Begin SUPPLIED DATA

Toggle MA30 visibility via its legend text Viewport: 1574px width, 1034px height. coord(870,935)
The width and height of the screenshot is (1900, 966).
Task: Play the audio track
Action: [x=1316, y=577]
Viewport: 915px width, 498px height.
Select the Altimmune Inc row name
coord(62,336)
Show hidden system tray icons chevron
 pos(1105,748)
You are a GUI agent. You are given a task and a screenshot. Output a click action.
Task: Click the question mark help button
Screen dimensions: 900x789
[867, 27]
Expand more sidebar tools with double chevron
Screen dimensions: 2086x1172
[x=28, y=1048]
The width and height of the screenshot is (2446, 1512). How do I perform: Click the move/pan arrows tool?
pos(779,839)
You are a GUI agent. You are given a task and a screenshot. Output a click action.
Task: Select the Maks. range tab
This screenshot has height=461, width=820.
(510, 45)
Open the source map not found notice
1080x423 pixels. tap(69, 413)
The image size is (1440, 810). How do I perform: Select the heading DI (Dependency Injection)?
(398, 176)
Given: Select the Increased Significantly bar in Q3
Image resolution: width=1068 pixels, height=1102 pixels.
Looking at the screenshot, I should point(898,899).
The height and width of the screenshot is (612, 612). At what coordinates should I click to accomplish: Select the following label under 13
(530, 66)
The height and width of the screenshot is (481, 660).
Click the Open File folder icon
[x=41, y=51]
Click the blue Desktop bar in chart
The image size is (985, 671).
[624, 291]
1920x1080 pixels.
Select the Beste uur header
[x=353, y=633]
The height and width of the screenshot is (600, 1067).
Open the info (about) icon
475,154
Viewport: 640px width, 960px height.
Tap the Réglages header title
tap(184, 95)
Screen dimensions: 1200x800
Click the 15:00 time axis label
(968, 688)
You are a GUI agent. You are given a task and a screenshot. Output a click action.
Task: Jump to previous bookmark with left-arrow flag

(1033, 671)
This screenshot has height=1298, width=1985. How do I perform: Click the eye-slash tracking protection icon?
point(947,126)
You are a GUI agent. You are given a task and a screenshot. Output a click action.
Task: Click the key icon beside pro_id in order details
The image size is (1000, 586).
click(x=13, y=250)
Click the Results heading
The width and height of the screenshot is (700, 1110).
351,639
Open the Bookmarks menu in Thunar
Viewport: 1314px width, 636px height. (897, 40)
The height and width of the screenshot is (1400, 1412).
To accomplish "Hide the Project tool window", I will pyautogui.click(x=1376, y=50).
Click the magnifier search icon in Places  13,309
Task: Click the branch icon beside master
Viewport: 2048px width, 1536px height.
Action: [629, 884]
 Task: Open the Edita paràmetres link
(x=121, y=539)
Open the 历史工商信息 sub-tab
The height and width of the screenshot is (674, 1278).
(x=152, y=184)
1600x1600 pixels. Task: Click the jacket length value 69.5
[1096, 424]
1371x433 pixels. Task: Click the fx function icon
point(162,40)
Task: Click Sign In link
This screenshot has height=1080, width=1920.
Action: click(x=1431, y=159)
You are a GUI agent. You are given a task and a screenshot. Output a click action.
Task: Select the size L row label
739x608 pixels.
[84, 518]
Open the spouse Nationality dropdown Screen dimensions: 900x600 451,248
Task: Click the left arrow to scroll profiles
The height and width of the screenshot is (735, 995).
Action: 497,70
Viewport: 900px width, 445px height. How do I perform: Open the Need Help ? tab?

End SUPPLIED DATA

## EXERCISE OBJECTIVE
Change "GUI agent" to "screen assistant" wherever it appears in the records above, and write out all the records again with everything else unchanged.

## TASK RESULT
Toggle MA30 visibility via its legend text Viewport: 1574px width, 1034px height. coord(870,935)
The width and height of the screenshot is (1900, 966).
Task: Play the audio track
Action: [x=1316, y=577]
Viewport: 915px width, 498px height.
Select the Altimmune Inc row name
coord(62,336)
Show hidden system tray icons chevron
 pos(1105,748)
You are a screen assistant. You are given a task and a screenshot. Output a click action.
Task: Click the question mark help button
Screen dimensions: 900x789
[867, 27]
Expand more sidebar tools with double chevron
Screen dimensions: 2086x1172
[x=28, y=1048]
The width and height of the screenshot is (2446, 1512). How do I perform: Click the move/pan arrows tool?
pos(779,839)
You are a screen assistant. You are given a task and a screenshot. Output a click action.
Task: Select the Maks. range tab
This screenshot has height=461, width=820.
(510, 45)
Open the source map not found notice
1080x423 pixels. tap(69, 413)
The image size is (1440, 810). How do I perform: Select the heading DI (Dependency Injection)?
(398, 176)
Given: Select the Increased Significantly bar in Q3
Image resolution: width=1068 pixels, height=1102 pixels.
Looking at the screenshot, I should point(898,899).
The height and width of the screenshot is (612, 612). At what coordinates should I click to accomplish: Select the following label under 13
(530, 66)
The height and width of the screenshot is (481, 660).
Click the Open File folder icon
[x=41, y=51]
Click the blue Desktop bar in chart
The image size is (985, 671).
[624, 291]
1920x1080 pixels.
Select the Beste uur header
[x=353, y=633]
The height and width of the screenshot is (600, 1067).
Open the info (about) icon
475,154
Viewport: 640px width, 960px height.
Tap the Réglages header title
tap(184, 95)
Screen dimensions: 1200x800
Click the 15:00 time axis label
(968, 688)
You are a screen assistant. You are given a task and a screenshot. Output a click action.
Task: Jump to previous bookmark with left-arrow flag

(1033, 671)
This screenshot has height=1298, width=1985. How do I perform: Click the eye-slash tracking protection icon?
point(947,126)
You are a screen assistant. You are given a task and a screenshot. Output a click action.
Task: Click the key icon beside pro_id in order details
The image size is (1000, 586).
click(x=13, y=250)
Click the Results heading
The width and height of the screenshot is (700, 1110).
351,639
Open the Bookmarks menu in Thunar
Viewport: 1314px width, 636px height. (897, 40)
The height and width of the screenshot is (1400, 1412).
To accomplish "Hide the Project tool window", I will pyautogui.click(x=1376, y=50).
Click the magnifier search icon in Places  13,309
Task: Click the branch icon beside master
Viewport: 2048px width, 1536px height.
Action: [629, 884]
 Task: Open the Edita paràmetres link
(x=121, y=539)
Open the 历史工商信息 sub-tab
The height and width of the screenshot is (674, 1278).
(x=152, y=184)
1600x1600 pixels. Task: Click the jacket length value 69.5
[1096, 424]
1371x433 pixels. Task: Click the fx function icon
point(162,40)
Task: Click Sign In link
This screenshot has height=1080, width=1920.
Action: click(x=1431, y=159)
You are a screen assistant. You are given a task and a screenshot. Output a click action.
Task: Select the size L row label
739x608 pixels.
[84, 518]
Open the spouse Nationality dropdown Screen dimensions: 900x600 451,248
Task: Click the left arrow to scroll profiles
The height and width of the screenshot is (735, 995).
Action: 497,70
Viewport: 900px width, 445px height. How do I perform: Open the Need Help ? tab?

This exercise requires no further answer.